# being dive-bombed by swallows



## harrigab (Aug 21, 2011)

Ruby really had a blast trying to catch some swallows that kept dive-bombing her lol!

http://www.youtube.com/watch?v=I1GDbDWZBU0


----------



## RubyRoo (Feb 1, 2011)

Wow - what beautiful land over there. I swear that is what Vizsla heaven must look like


----------



## BlueandMac (Apr 21, 2011)

Great video! Ruby sure was having a great time. I agree with RubyRoo - breathtaking scenery! Very envious


----------



## Katja (Mar 9, 2012)

Oh, look at her run! So beautiful!


----------



## mswhipple (Mar 7, 2011)

Ruby is such a beauty, and she makes the running around look so effortless!!


----------



## hobbsy1010 (Jun 4, 2011)

Brilliant shots of Ruby's chasing the swallows, lovely  

Was walking through our park last month and was 'Gobsmacked'
at getting 'Dive-Bombed by a load of swifts/swallows.... 

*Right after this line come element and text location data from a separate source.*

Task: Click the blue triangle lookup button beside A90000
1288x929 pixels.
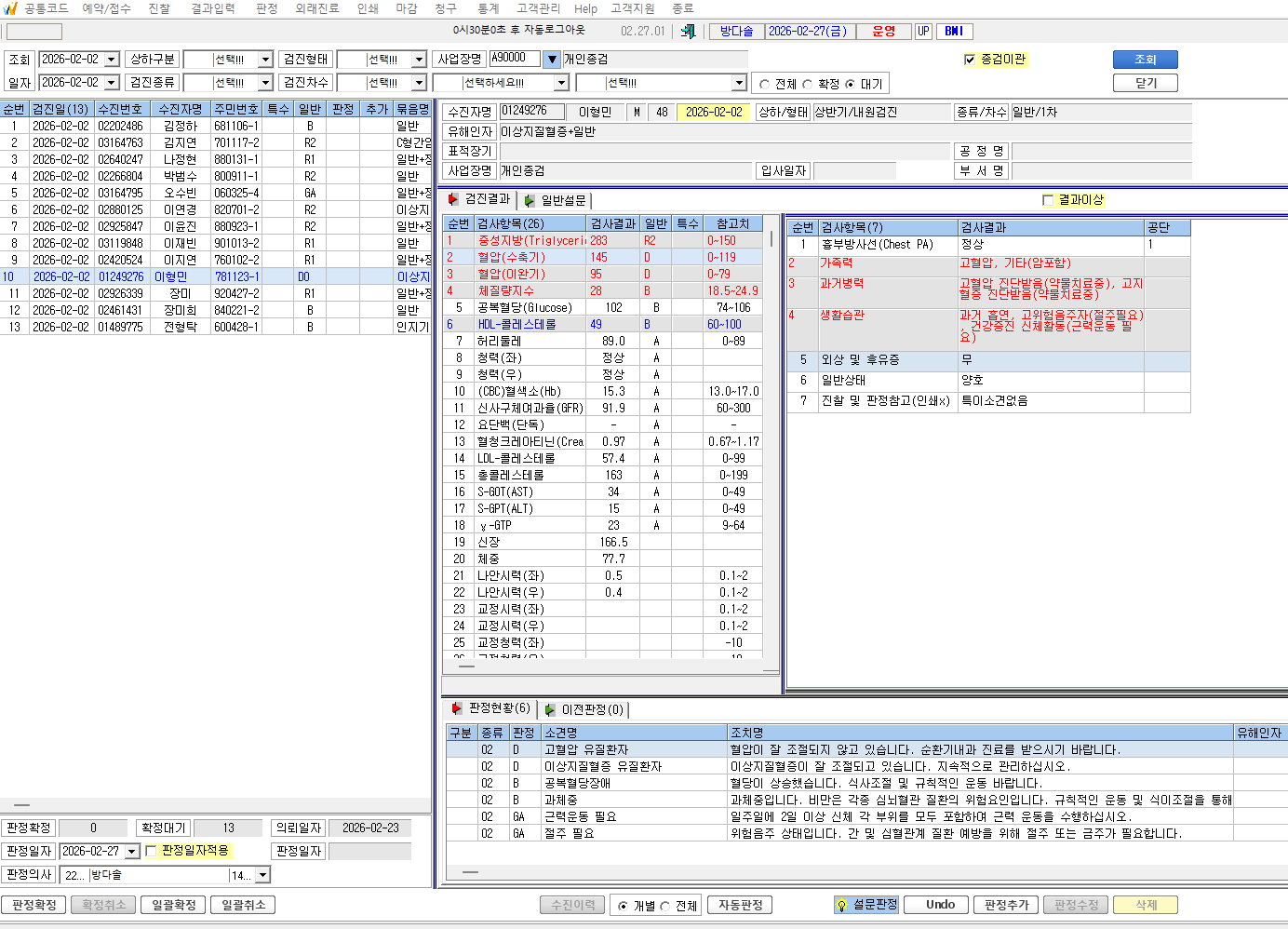Action: pyautogui.click(x=552, y=60)
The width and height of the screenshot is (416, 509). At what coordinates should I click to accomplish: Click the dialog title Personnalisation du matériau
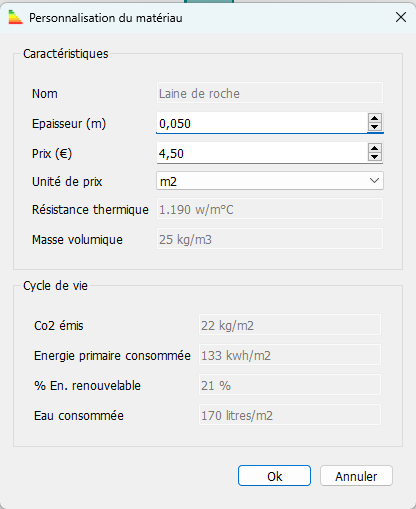click(x=106, y=18)
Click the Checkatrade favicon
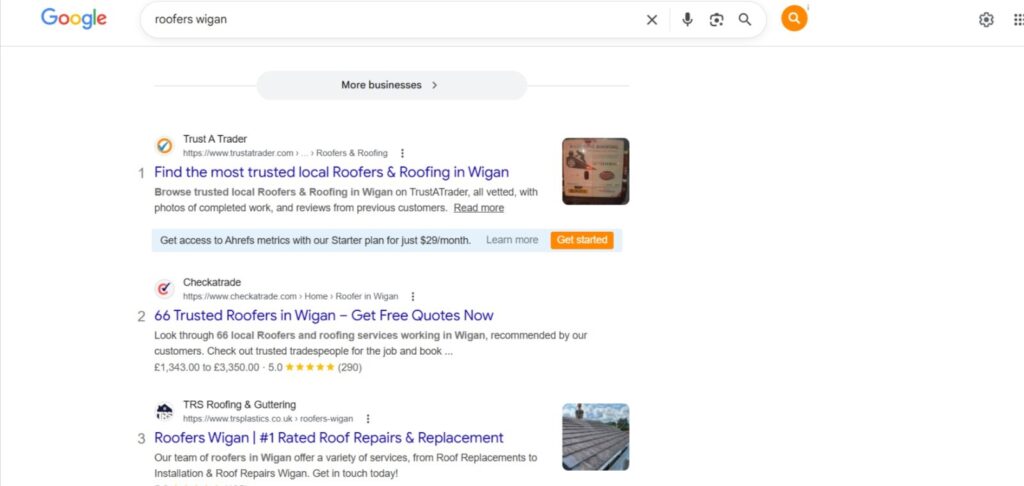The width and height of the screenshot is (1024, 486). 165,289
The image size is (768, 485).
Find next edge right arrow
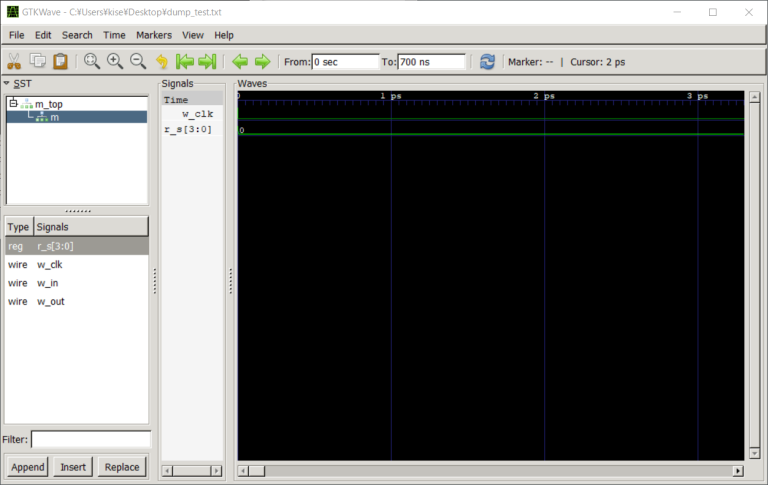point(262,62)
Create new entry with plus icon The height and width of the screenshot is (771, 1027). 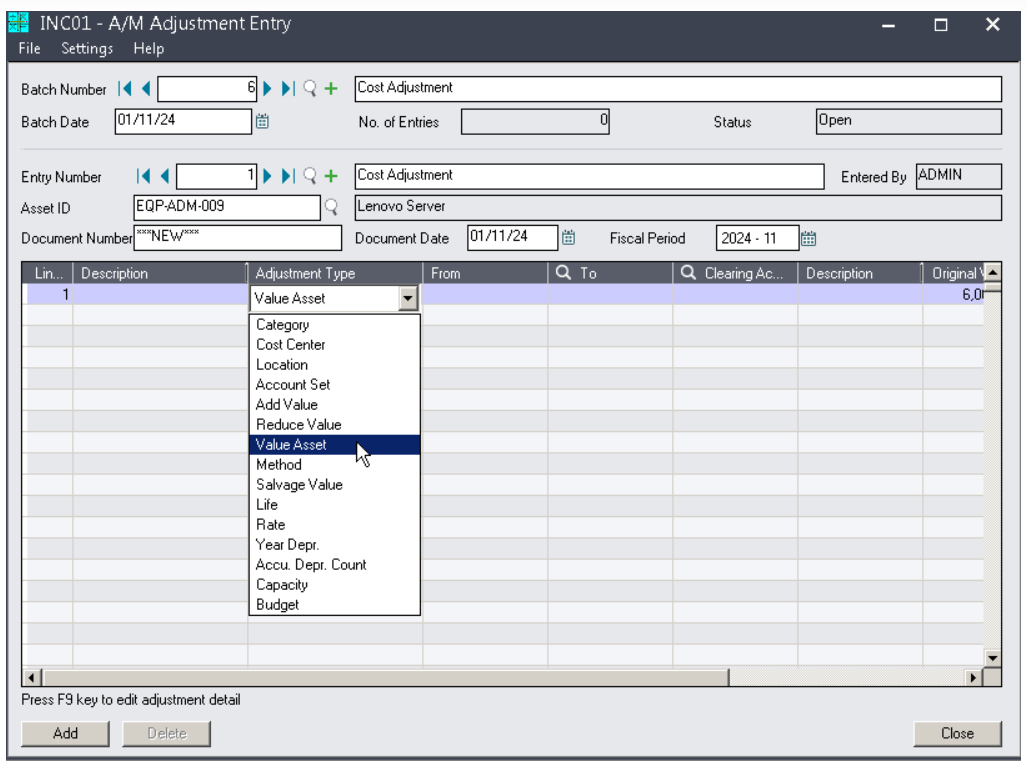point(330,177)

It was quite warm but wet and I guess they hadn't long arrived on our shores because they were going crazy for the 'Midges'...

Me and Brook must have looked like a right pair standing there watching/filming them!!!

Not great filming but you maybe able to make them out!? 

http://youtu.be/T21WBCsHa6o

Hobbsy


----------



## Gingernutter (Dec 4, 2011)

Beautiful looking place, where was it taken?


----------



## harrigab (Aug 21, 2011)

Mine was about 2 minutes walk from my house GN, about 3 miles outside Kendal, (Lake District)


----------



## Gingernutter (Dec 4, 2011)

Very nice place to live, lucky you and lucky dog.


----------